(Collected data)
=-=-=-=-=

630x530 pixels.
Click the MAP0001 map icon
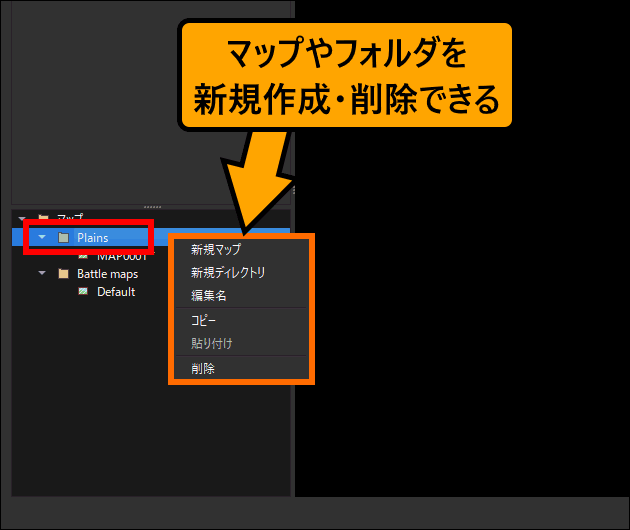point(83,256)
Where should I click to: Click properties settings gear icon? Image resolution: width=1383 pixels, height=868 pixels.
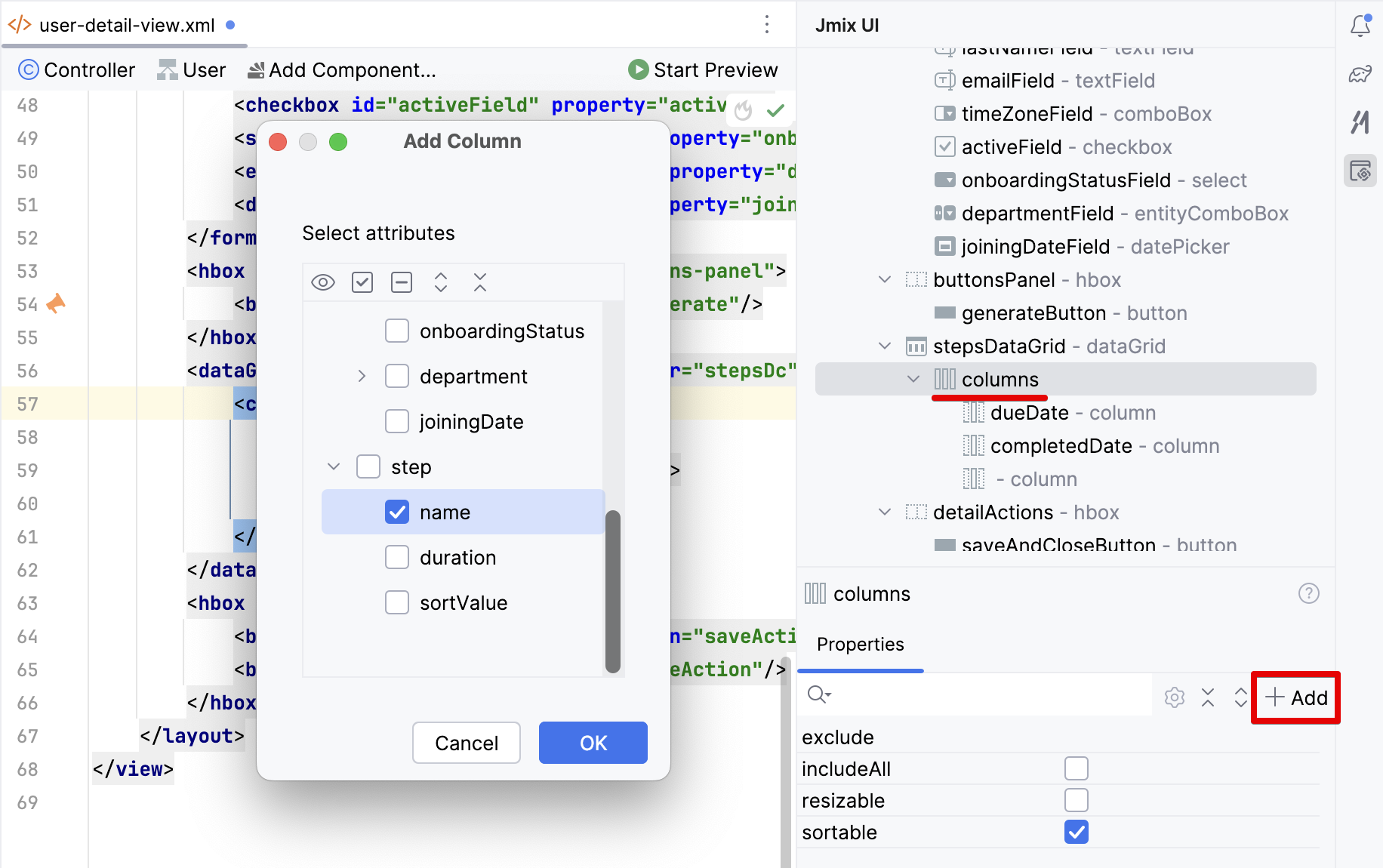coord(1174,697)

=-=-=-=-=

Problem to solve: No picture belongs in the copy. Print every entry above exactly as it stands.

Result of this exercise:
630x530 pixels.
Click the MAP0001 map icon
point(83,256)
Where should I click to: Click properties settings gear icon? Image resolution: width=1383 pixels, height=868 pixels.
coord(1174,697)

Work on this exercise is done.